What you need to do:
In two sentences, summarize the text on net-pen fish farming.

Text excerpt:
One of the most common aquaculture methods involves large pens made of nets, where fish are farmed offshore in floating cages roughly 1000 square meters in size. Commonly employed off the coast of Chile and in the fjords of Norway, these fish, like many industrially farmed animals, occupy stressful, overcrowded pens. They produce massive amounts of waste, polluting the surrounding areas and potentially spreading diseases to wild species. Worse still, since the antibiotics employed to fight disease aren’t fully absorbed by the fish, they get excreted back into the environment. Net pens are also susceptible to escapes, unleashing huge numbers of fish which compete for resources and weaken the local gene pool with genes adapted for captivity. Escaped fish can even disrupt local ecosystems as invasive species.

[Records from a dataset]
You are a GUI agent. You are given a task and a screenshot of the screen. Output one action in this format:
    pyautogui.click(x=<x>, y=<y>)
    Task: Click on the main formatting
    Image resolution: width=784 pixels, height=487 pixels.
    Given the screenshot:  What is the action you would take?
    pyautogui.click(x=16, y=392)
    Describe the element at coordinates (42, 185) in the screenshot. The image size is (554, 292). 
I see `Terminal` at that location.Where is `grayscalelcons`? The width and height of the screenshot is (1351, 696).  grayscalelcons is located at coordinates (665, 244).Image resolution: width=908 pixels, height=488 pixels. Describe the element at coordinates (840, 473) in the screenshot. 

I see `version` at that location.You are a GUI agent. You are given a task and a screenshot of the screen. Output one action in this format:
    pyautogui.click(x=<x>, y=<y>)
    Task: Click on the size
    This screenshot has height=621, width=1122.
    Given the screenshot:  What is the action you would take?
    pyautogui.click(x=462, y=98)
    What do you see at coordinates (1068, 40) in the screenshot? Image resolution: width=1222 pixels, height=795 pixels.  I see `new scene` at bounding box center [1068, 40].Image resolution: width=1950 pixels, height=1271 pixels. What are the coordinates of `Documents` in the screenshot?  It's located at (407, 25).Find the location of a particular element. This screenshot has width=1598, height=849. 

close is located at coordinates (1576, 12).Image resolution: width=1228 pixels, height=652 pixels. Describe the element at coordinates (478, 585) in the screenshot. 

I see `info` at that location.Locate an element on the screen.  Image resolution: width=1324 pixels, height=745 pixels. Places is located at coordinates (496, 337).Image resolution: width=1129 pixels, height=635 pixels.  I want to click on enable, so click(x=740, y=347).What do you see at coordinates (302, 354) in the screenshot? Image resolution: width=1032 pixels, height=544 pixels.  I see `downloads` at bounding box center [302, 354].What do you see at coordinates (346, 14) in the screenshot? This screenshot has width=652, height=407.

Your solution:
Net-pen aquaculture raises fish offshore in floating net cages of about 1000 square meters, a method common off Chile and in Norway's fjords, where the fish live in stressful, overcrowded conditions. The pens pollute surrounding waters with waste and excreted antibiotics and may spread disease to wild species, while escaped fish compete for resources, weaken local gene pools, and can disrupt ecosystems as invasive species.